Heliosphere

This article is about the Sun's astrosphere. For astrospheres of other stars, see stellar-wind bubble.
  • Top: Diagram of the heliosphere as it travels through the interstellar medium:
    1. Termination shock: the solar wind collides for the first time with the interstellar medium, slows down and changes direction.
    2. Heliosheath: the outer region of the heliosphere; the solar wind is compressed and turbulent
    3. Heliopause: the boundary between solar wind and interstellar wind where they are in equilibrium.
    4. Bow shock: the shock wave caused by the heliosphere in the direction it travels. (Might not exist.)
  • Middle: water running into a sink as an analogy for the heliosphere and its different zones (left) and Voyager measuring a drop of the solar wind's high-energy particles at the termination shock (right)
  • Bottom: Logarithmic scale of the Solar System and Voyager's position

The heliosphere is the bubble-like region of space dominated by the Sun, which extends far beyond the orbit of Pluto. Plasma "blown" out from the Sun, known as the solar wind, creates and maintains this bubble against the outside pressure of the interstellar medium, the hydrogen and helium gas that permeates the Milky Way Galaxy. The solar wind flows outward from the Sun until encountering the termination shock, where motion slows abruptly. The Voyager spacecraft have actively explored the outer reaches of the heliosphere, passing through the shock and entering the heliosheath, a transitional region which is in turn bounded by the outermost edge of the heliosphere, called the heliopause.
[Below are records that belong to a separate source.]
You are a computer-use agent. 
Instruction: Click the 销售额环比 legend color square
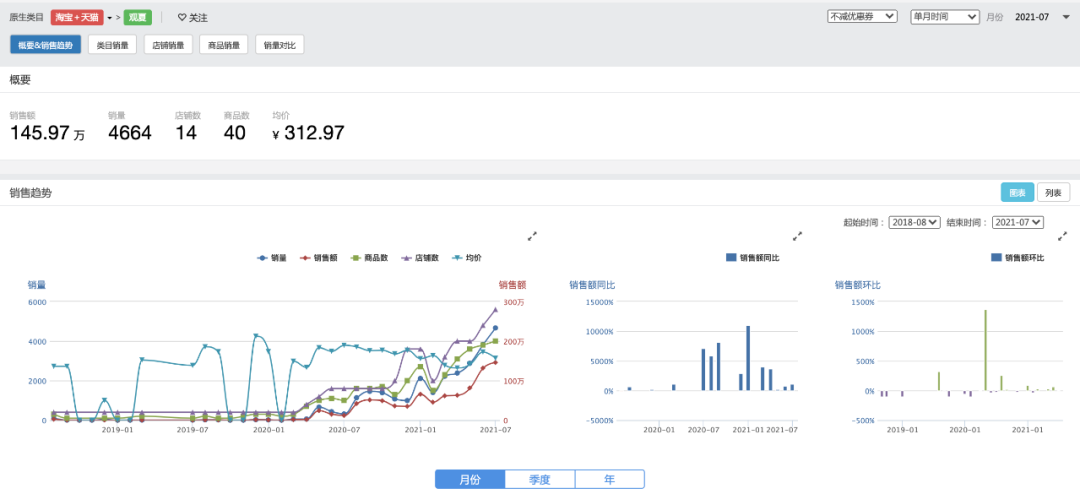997,257
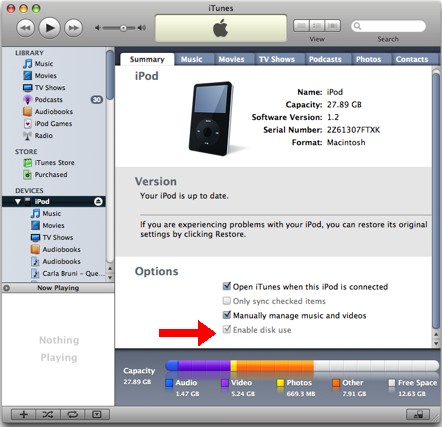This screenshot has width=442, height=427.
Task: Collapse the iPod device tree
Action: click(18, 201)
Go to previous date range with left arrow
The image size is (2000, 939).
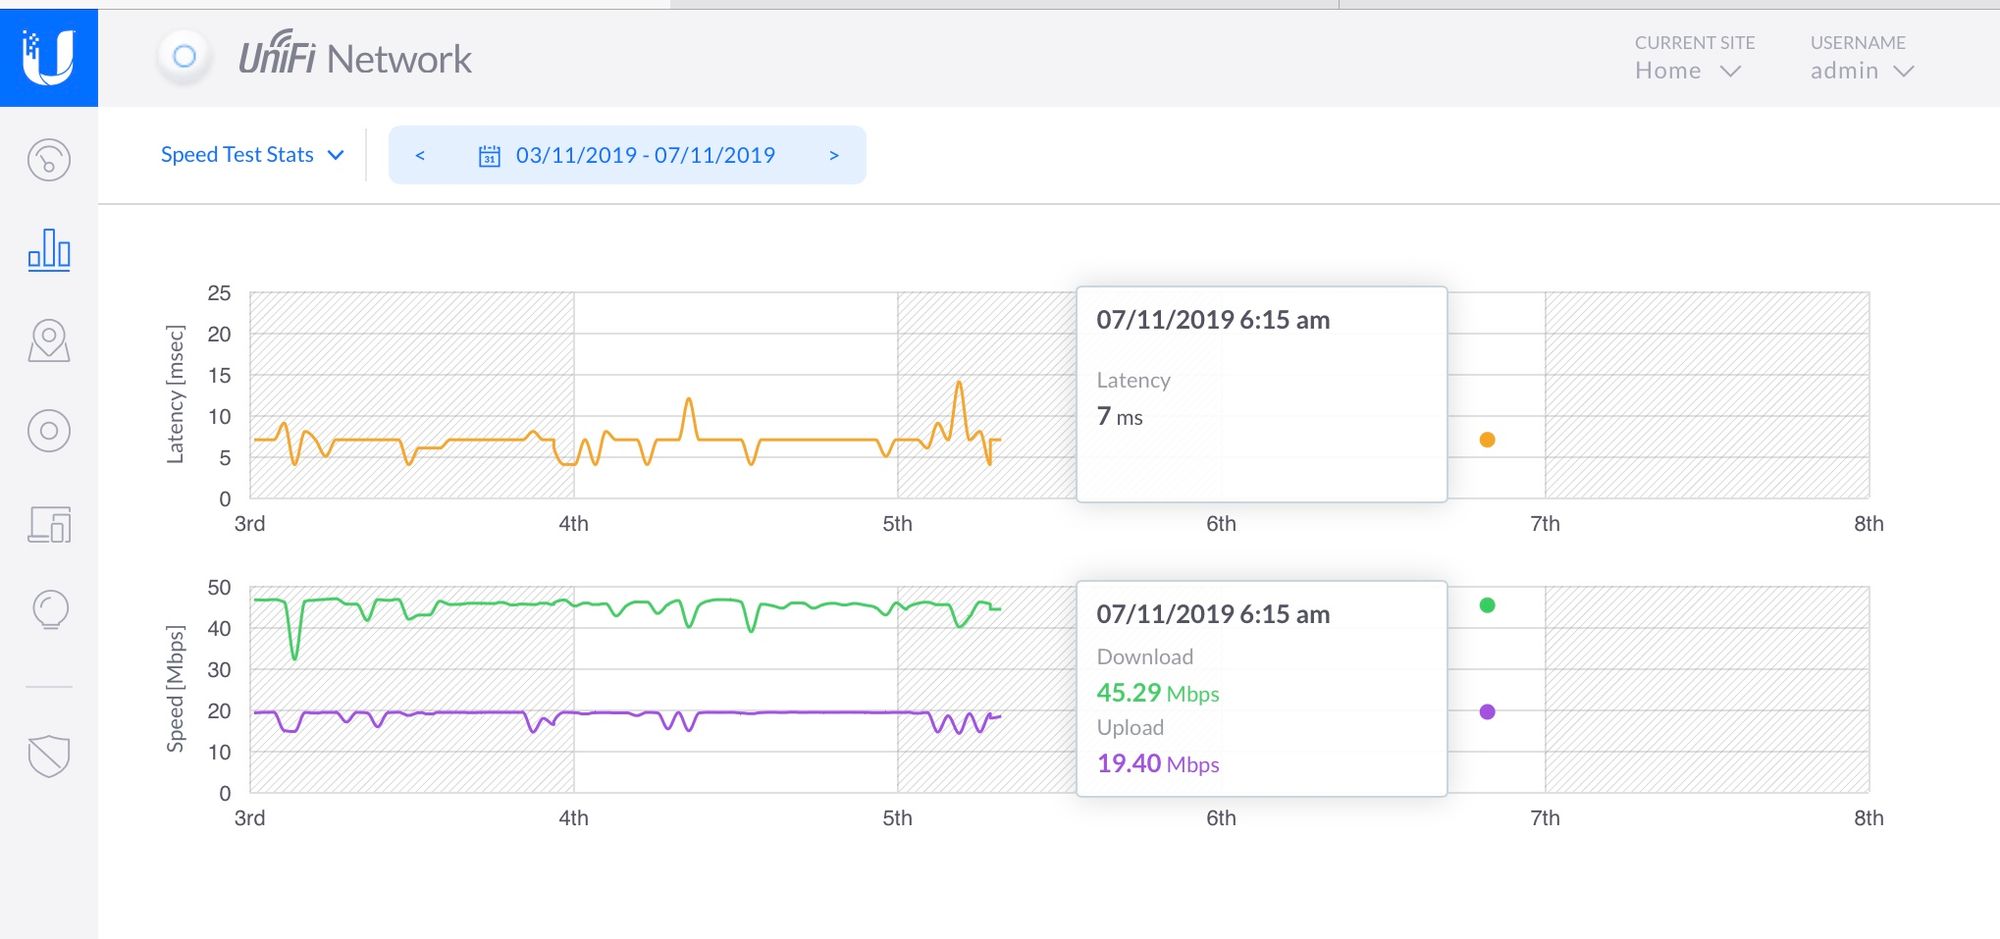click(420, 156)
The overall shape of the heliosphere is controlled by the interstellar medium through which it is traveling, as well as the Sun, and is not perfectly spherical.[1] The limited data available and unexplored nature[2] of these structures have resulted in many theories.

On September 12, 2013, NASA announced that Voyager 1 had exited the heliosphere on August 25, 2012, when it measured a sudden increase in plasma density of about forty times.[3] Because the heliopause marks one boundary between the Sun's solar wind and the rest of the galaxy, a spacecraft such as Voyager 1 which has departed the heliosphere can be said to have reached interstellar space.

Summary

Energetic neutral atoms map by IBEX. Credit: NASA / Goddard Space Flight Center Scientific Visualization Studio.

Except for localized regions near obstacles such as planets or comets, the heliosphere is dominated by material emanating from the Sun, although cosmic rays, fast-moving neutral atoms, and cosmic dust can penetrate the heliosphere from the outside. Originating at the extremely hot surface of the corona, solar wind particles reach escape velocity, streaming outwards at 300 to 800 km/s (671 thousand to 1.79 million mph or 1 to 2.9 million km/h).[4] As it begins to interact with the interstellar medium, its velocity slows before finally stopping altogether. The point where the solar wind becomes slower than the speed of sound is called the termination shock; the solar wind continues to slow as it passes through the heliosheath leading to a boundary called the heliopause, where the interstellar medium and solar wind pressures balance. The termination shock was traversed by Voyager 1 in 2004,[5] and Voyager 2 in 2007.[1]

It was thought that beyond the heliopause there was a bow shock, but data from Interstellar Boundary Explorer suggested the velocity of the Sun through the interstellar medium is too low for it to form.[6] It may be a more gentle "bow wave".[7] Voyager data led to a new theory that the heliosheath has "magnetic bubbles" and a stagnation zone.[8][9]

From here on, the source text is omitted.